Re: (Score:5, Funny)
No, they don't.
Re: (Score:2)
These are not the CD sales you are looking for.
Where is Hastings? (Score:2)
Re:Where is Hastings? (Score:2)
Simon
Re:Where is Hastings? (Score:2)
Interesting, I always just assumed Hastings was one of the major companies.
Re: (Score:2)
Uh. Do you have any particular reason that I should believe you more than this chart?
Slightly anecdotal... (Score:5, Interesting)
iTunes makes more sense when you're looking for music. I only knew that at Best Buy, I'd look for something and it would take a minute to find the right section, and then another minute to find the right area where the artist theoretically should be, and then another to determine that no, they don't have the CD.
Stranger still is the fact that some bands STILL refuse to (or their labels prohibit them from) posting all their CDs on iTMS. I'm looking at you, Dave Matthews Band.
What's the deal with that? Do they intentionally want to lower their sales figures? Or do they still operate in the theoretical haze of "profit margins" for sales that don't exist (iTMS) vs. sales that might exist otherwise (Best Buy, Tower)?
Re:Slightly anecdotal... (Score:2)
Stranger still is the fact that some bands STILL refuse to (or their labels prohibit them from) posting all their CDs on iTMS. I'm looking at you, Dave Matthews Band.

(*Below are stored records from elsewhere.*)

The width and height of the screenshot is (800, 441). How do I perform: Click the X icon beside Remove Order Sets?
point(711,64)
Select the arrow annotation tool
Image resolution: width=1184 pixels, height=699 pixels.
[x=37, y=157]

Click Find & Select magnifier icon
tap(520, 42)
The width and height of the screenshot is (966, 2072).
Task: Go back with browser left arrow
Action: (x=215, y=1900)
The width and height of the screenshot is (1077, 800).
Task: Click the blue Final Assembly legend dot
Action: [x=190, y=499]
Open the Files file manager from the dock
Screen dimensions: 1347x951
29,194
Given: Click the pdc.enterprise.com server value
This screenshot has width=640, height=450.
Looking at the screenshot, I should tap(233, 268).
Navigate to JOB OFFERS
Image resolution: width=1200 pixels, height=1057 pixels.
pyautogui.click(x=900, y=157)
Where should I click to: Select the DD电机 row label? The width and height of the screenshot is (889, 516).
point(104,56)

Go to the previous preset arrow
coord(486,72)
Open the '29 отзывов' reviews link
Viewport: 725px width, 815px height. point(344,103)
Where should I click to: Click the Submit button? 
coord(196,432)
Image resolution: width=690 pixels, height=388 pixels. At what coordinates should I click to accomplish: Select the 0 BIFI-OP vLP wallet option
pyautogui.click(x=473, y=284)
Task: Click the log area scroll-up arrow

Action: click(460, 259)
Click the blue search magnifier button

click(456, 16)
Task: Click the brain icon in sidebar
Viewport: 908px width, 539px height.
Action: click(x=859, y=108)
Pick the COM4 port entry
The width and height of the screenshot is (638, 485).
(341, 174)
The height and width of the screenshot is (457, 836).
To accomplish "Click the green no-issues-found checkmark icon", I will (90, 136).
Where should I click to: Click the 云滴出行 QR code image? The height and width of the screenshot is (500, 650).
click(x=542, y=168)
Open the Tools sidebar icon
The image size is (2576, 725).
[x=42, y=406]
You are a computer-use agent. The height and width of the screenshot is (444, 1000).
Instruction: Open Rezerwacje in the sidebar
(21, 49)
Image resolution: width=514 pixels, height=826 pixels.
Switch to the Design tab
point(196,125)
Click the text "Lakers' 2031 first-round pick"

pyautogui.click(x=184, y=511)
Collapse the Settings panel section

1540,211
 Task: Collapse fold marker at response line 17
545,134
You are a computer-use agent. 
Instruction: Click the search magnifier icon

I'm looking at Linkin Park (and others) for the same reason. My solution is to buy the CD used. I mean, I want to reward the artist, but when it seems their concern is about the legality of a certain kind of distribution, they get nothing. Bands take note: you can either get a share of the album's $9.99 from iTMS or zero of the $7.95
Re:Slightly anecdotal... (Score:2)
Dave Matthews is pimping his stuff through an exclusive arrangement with Wal-Mart. Highly appropriate, really. Cheap and nasty music sold through a cheap and nasty store. Next thing you know, they'll be employing musicians in "sweat shop" recording studios to
Re:Slightly anecdotal... (Score:2)
They're too busy dumping raw, human, Dave Matthews-scented sewage into a formerly remarkably-clean stretch of the Chicago River [cbs2chicago.com]. Thanks, Dave. Just like other industries, I hold you responsible for the actions of your "independent contractors." Keep talking the environmentalist talk since you don't walk the environmentalist walk.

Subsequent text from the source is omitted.